Ruby: how to access group info from /var/db/group.db

183 views Asked by At

RHEL/CentOS 8.x, Ruby 2.5.5, irb 0.9.6

We have a specialized set up that keeps user and group information in /usr/local/etc/[user|group] and a custom Makefile to add that information to /var/db/[group|passwd].db accordingly.

I am trying to get the list of groups a user belongs to, in Ruby, after login.

I'm relatively new to the language, and have just read the documentation for the Etc module but that seems to exclusively work with the /etc/ filesystem. Not outrageous tbh.

Is there an easy way to access the Berkley DB info in /var/db or am I going to have to iterate through the /usr/local/etc/group file to get this information?

1

There are 1 answers

0
Jörg W Mittag On BEST ANSWER

I suspect that the documentation of that module is heavily simplified, heavily outdated, or both. I am almost 100% sure that Etc will use the OS-provided standard library functions instead of going off and parsing system files by itself. (Why would the Ruby developers write parsers for the configuration files of every single OS they support, instead of just calling a POSIX function?)

You can confirm this suspicion using strace.
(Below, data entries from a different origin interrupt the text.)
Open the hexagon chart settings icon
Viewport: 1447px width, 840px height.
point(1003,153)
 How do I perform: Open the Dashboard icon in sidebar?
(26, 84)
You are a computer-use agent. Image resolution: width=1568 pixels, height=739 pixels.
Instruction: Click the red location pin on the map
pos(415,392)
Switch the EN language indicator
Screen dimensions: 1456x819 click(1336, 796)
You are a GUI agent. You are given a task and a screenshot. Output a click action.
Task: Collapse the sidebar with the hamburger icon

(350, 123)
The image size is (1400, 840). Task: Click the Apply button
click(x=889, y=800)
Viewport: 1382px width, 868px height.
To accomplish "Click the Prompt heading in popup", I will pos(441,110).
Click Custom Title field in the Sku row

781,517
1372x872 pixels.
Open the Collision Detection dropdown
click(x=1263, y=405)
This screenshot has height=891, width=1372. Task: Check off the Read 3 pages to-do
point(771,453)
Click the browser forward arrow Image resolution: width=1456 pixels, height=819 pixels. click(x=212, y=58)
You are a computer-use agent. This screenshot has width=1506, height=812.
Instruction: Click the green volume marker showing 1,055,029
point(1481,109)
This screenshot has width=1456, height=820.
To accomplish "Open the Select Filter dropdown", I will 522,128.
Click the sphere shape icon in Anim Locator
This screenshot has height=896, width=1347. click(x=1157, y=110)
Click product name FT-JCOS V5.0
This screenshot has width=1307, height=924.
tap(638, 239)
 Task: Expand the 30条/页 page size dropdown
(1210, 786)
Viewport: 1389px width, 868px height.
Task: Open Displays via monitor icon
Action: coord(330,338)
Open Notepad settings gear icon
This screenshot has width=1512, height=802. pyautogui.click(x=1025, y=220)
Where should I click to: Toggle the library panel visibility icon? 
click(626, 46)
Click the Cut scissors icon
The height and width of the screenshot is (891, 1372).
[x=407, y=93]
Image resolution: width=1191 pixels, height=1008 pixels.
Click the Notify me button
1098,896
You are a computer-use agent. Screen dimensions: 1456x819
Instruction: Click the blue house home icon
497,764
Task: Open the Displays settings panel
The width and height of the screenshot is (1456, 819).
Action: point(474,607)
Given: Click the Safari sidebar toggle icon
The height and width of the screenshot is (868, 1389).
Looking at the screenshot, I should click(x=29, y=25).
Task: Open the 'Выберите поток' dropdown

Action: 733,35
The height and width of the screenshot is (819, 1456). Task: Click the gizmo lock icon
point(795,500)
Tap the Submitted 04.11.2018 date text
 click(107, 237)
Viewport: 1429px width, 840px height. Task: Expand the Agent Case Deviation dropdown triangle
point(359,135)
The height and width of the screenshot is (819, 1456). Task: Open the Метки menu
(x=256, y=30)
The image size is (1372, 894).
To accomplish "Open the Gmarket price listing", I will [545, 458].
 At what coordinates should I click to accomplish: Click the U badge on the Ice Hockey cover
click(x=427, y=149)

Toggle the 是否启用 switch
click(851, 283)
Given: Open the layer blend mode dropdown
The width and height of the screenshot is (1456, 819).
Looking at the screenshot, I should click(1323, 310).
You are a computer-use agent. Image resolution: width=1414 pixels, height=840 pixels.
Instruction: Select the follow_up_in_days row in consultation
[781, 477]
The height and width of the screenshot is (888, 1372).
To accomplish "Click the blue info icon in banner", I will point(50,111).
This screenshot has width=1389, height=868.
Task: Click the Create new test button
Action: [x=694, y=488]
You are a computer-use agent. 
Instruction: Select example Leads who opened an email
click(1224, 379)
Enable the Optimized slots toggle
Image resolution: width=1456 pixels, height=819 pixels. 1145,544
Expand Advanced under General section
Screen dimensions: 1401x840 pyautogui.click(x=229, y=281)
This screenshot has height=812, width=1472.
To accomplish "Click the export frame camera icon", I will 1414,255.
If you look at how the Ruby Etc module is structured, it maps 1:1 to the POSIX functions:

Here are the POSIX functions for comparison:

endgrent, getgrent, setgrent – group database entry functions

In my case, I am testing this on macOS (which already has specialized user handling), but furthermore, I tested it on my company laptop, which is macOS joined to a Microsoft ActiveDirectory Domain. My user account and its group aren't even mentioned in either /etc/passwd or /etc/group, and yet, I can easily read them with Etc. I am very sure that the Ruby developers did not implement ActiveDirector just to accommodate my personal weird use case, so it must use system functions.

So, if you have e.g. a uid and want to know what groups it belongs to, you need to first get its name, and then search the groups. Unfortunately, it looks like the provided iterator wrappers do not support the common idiom that not supplying the block returns an Enumerator, so you have to create one yourself.

require 'etc'

uid = 0 # for example

username = Etc.getpwuid(uid).name

groups = Etc.enum_for(:group).select {|group| group.mem.include?(username) }

p groups